Quote the following items word for word, beginning at the line that contains "Screen dimensions: 1600x450" and stopping after the line that contains "Viewport: 1100px width, 725px".

• **Data shown**:
= = = =

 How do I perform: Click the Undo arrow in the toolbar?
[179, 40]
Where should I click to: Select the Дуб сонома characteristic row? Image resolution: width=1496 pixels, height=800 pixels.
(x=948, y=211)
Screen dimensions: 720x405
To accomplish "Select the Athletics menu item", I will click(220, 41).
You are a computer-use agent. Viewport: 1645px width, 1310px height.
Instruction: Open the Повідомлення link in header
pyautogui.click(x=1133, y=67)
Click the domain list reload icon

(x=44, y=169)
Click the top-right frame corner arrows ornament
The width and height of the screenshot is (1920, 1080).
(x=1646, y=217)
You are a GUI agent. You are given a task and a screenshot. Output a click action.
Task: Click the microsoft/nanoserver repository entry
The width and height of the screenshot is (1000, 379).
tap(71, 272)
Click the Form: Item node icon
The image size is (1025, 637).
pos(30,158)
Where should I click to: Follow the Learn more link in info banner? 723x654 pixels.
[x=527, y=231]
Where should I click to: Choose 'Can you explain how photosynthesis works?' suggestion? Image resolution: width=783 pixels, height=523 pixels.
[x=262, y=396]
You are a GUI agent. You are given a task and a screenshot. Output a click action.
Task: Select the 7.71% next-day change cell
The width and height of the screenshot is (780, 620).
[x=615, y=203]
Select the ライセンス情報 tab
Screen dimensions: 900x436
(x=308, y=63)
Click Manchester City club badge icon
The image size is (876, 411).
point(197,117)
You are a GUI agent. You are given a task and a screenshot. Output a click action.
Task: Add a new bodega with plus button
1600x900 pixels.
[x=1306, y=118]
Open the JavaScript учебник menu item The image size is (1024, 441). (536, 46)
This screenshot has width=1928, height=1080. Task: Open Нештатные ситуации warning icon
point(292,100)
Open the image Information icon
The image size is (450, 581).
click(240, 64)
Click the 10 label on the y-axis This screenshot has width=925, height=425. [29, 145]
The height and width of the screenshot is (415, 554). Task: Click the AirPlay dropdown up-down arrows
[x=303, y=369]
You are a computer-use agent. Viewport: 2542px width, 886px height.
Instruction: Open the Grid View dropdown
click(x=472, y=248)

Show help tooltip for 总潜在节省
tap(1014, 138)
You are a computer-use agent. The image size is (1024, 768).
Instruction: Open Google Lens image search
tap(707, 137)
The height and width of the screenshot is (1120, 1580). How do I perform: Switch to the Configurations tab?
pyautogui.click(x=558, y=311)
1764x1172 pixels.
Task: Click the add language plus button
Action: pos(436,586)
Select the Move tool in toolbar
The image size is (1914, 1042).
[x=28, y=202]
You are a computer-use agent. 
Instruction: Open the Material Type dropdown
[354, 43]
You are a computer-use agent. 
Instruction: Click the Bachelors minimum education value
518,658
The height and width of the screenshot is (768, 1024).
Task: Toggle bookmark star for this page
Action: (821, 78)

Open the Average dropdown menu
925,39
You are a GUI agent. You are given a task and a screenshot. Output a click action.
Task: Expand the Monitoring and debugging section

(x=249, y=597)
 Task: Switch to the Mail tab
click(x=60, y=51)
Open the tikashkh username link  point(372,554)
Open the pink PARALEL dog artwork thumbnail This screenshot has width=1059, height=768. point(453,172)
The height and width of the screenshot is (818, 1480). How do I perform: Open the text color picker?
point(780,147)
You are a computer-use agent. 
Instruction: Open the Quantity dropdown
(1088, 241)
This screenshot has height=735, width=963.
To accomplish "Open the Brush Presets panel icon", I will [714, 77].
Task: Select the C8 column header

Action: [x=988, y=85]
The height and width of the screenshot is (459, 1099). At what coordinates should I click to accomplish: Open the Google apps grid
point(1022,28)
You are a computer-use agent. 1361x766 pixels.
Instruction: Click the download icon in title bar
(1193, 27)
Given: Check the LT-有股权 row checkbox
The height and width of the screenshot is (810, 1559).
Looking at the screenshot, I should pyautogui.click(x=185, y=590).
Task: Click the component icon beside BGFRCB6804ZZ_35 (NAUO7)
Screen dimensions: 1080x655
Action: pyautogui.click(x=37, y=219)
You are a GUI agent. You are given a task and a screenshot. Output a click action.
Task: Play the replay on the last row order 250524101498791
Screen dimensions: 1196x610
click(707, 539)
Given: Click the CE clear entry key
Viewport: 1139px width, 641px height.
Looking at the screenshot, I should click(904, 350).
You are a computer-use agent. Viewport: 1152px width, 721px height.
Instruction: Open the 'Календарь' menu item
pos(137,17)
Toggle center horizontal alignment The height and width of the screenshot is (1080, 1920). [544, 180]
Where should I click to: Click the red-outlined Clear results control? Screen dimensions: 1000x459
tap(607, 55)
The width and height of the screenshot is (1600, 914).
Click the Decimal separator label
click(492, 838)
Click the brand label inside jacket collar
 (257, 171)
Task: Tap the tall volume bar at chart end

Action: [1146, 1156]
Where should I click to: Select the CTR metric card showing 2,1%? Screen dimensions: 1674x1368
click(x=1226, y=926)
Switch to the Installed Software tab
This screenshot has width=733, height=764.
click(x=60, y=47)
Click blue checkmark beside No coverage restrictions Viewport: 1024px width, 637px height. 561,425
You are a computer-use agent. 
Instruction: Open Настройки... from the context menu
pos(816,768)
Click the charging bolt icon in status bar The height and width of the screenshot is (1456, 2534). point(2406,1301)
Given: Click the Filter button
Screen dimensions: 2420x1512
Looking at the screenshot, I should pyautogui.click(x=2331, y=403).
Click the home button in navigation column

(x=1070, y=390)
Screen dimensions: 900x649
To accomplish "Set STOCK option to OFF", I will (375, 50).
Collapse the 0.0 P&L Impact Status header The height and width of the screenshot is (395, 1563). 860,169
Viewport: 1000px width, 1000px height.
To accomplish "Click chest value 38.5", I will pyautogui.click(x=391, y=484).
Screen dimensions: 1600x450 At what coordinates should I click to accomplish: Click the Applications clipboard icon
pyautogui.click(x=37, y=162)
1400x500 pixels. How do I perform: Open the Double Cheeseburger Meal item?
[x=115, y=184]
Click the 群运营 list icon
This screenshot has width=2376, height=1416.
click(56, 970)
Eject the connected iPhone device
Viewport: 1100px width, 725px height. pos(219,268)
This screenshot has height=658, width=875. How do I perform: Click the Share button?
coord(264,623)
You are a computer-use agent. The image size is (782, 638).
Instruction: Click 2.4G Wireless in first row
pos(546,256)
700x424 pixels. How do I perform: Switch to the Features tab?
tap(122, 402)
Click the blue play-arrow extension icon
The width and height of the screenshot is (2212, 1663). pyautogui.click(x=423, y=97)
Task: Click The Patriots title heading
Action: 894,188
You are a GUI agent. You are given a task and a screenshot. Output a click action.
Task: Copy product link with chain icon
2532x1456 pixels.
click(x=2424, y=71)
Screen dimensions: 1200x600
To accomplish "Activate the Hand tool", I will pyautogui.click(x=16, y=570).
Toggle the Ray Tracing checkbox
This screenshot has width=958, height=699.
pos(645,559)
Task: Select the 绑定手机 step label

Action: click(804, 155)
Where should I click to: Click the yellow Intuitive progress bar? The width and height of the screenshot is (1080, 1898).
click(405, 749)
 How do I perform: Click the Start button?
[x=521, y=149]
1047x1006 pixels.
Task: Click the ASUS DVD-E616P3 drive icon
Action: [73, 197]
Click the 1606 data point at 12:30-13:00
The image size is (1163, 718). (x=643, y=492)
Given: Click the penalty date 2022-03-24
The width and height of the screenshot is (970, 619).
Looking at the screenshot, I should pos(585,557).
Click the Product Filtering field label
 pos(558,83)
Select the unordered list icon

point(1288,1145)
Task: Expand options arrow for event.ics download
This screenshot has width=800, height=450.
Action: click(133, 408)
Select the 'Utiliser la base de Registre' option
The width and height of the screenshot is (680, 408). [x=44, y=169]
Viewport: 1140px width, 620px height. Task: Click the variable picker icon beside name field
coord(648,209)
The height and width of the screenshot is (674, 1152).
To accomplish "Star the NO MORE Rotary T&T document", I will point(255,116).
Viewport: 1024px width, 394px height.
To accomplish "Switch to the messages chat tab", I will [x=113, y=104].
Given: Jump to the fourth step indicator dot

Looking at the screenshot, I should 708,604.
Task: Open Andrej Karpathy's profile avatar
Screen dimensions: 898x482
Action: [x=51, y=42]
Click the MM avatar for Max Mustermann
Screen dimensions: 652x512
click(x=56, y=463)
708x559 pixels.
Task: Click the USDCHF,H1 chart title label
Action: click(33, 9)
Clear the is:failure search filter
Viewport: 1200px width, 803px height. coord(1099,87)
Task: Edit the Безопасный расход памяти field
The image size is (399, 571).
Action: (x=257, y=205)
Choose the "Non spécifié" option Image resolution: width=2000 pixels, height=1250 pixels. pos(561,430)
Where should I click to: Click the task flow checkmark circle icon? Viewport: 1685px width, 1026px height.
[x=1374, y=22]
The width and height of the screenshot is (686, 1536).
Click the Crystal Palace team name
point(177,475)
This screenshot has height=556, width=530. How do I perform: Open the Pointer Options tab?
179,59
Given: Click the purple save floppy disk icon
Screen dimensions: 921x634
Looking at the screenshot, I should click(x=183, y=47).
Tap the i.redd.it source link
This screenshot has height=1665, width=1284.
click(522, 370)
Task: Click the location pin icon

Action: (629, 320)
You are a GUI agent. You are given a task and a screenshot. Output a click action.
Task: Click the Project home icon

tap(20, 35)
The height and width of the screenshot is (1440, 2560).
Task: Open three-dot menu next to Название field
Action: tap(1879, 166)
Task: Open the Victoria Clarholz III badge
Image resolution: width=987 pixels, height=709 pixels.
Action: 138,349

= = = =

• **Task answer**:
Screen dimensions: 1600x450 At what coordinates should I click to accomplish: Click the Applications clipboard icon
pyautogui.click(x=37, y=162)
1400x500 pixels. How do I perform: Open the Double Cheeseburger Meal item?
[x=115, y=184]
Click the 群运营 list icon
This screenshot has width=2376, height=1416.
click(56, 970)
Eject the connected iPhone device
Viewport: 1100px width, 725px height. pos(219,268)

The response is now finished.